Hungarians financing a cult film noir flick set in Wisconsin. So this was the New World Order.
“Well, I’m happy about that, Marty. What do we do now?”
“You can get a hundred fifty?”
“If I hustle.”
Before the feds start tap-dancing on my accounts.
“Well, hustle, boy.”
“They understand I’m directing?”
“They’re all for it. They know all about you, John . . . It’s not a problem.” His voice filled with transatlantic sincerity. “You know what I’m saying?”
The death of Tommy Bernstein was what he was saying.
“They like your work. They like you. Or who they think you are. Don’t disappoint them.”
“Who are these guys?”
“Their names, you mean? Unpronounceable. Funny marks over the letters. Who cares? Get your money. I’m having my shyster in New York put together the partnership agreement. Let’s try to sign it up by the first of the month. Is it doable?”
“It’s doable. It’s very doable . . . Listen, Marty . . . thanks. You know what this means to me.”
The broken connection mercifully cut short the gratitude and Pellam found the conversation was over.
Outside he kicked a piece of dried mud off his Noconas and walked to the Yamaha.
Chapter 16
“WE SAW YOUR advisory about the assault on that Sassower woman.”
Ronald Peterson cocked an eyebrow at Bob Gianno. And?
“We talked to Crimmins.”
Neither of the Maddox cops noticed Peterson’s eyes flick with minute satisfaction toward Nelson, who could not restrain the less subtle smile.

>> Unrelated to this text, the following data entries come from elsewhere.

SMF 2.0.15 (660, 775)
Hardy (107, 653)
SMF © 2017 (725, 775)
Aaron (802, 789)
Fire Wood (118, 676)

Hagedorn continued, “He denied having anything to do with the assault, of course. What did you expect?”
What indeed?
“But naturally we didn’t care about that. We just wanted to flush him. We mentioned Pellam’s name. We pretended it was a slip. You should have seen his eyes.”
Peterson said, “That was a clever move.”
“We thought so. He’ll do something now. Either try to hit Pellam directly or just spook him.